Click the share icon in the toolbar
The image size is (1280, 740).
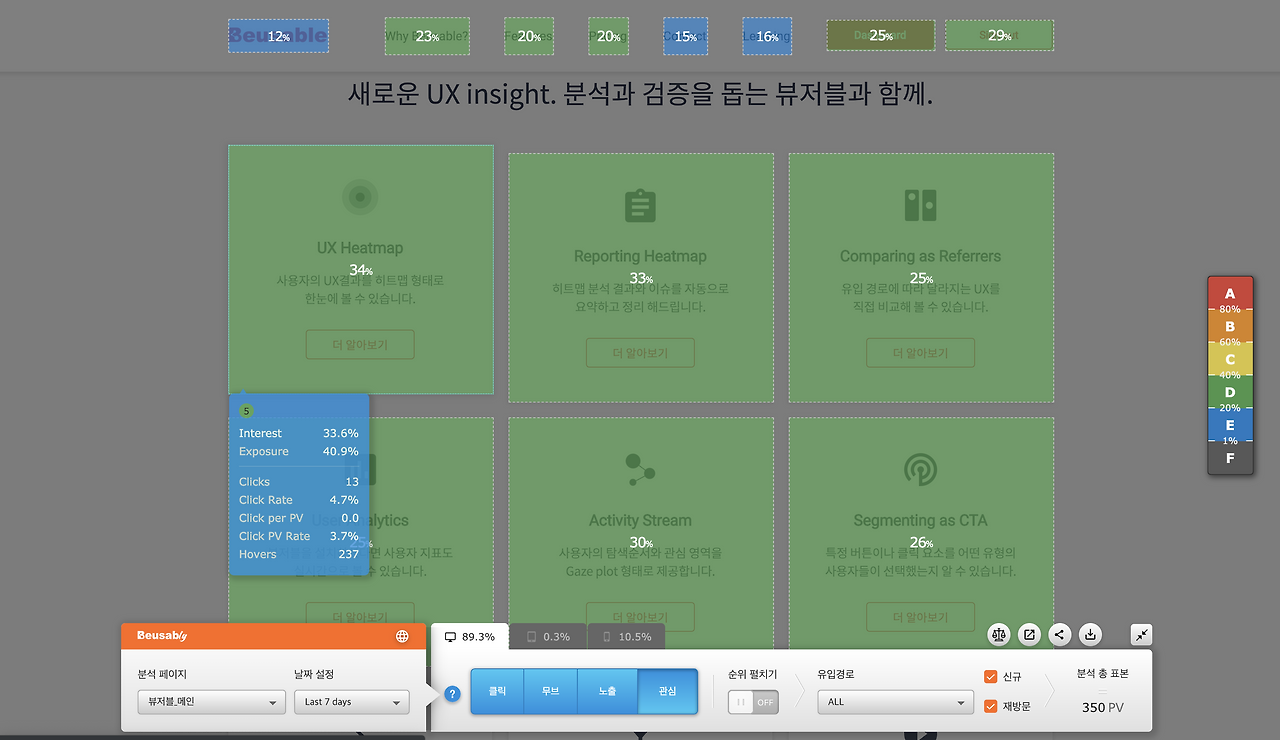point(1059,634)
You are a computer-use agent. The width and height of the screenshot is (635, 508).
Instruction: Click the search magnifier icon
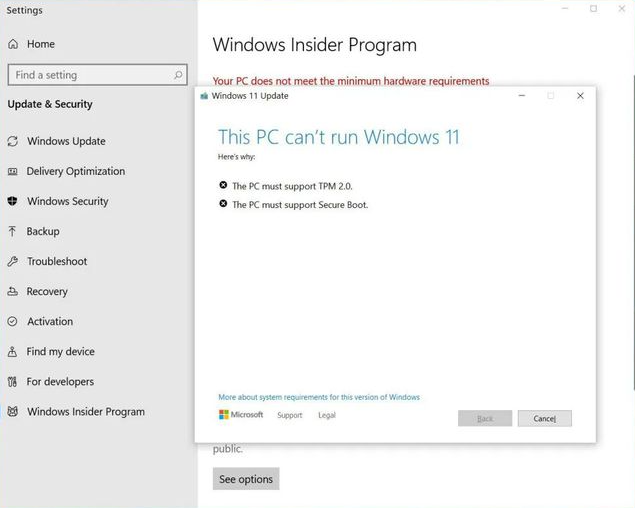click(x=178, y=75)
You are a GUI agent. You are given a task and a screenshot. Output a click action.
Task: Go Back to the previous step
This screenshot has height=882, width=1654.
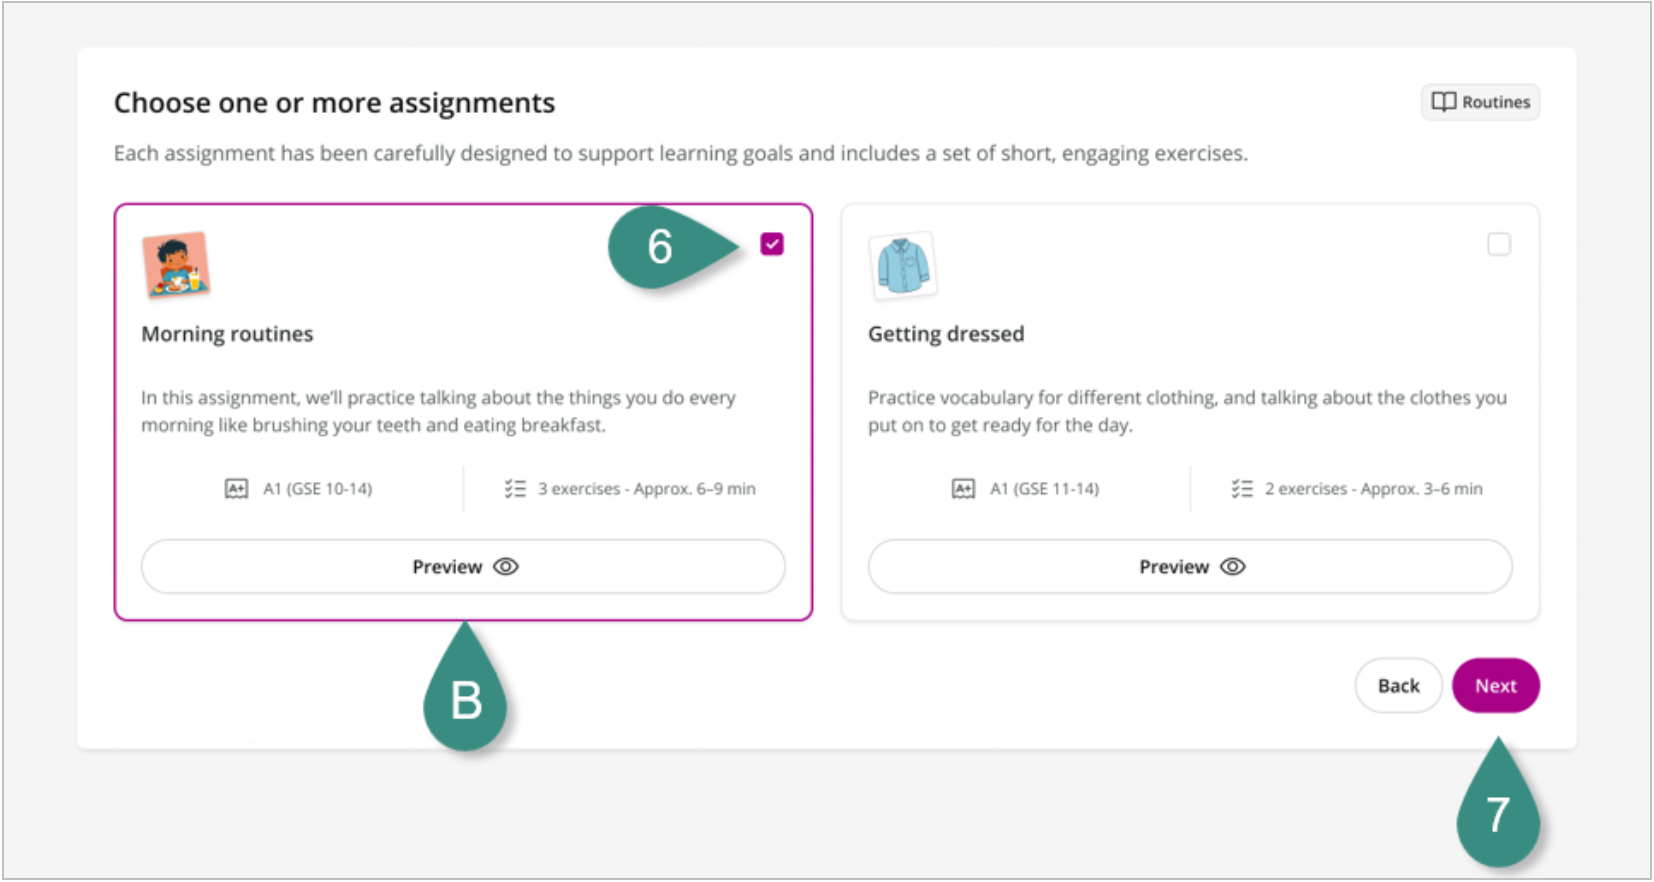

Assignment: Looking at the data above, count the lines that contain the string "screenshot" and give only the count.

Answer: 3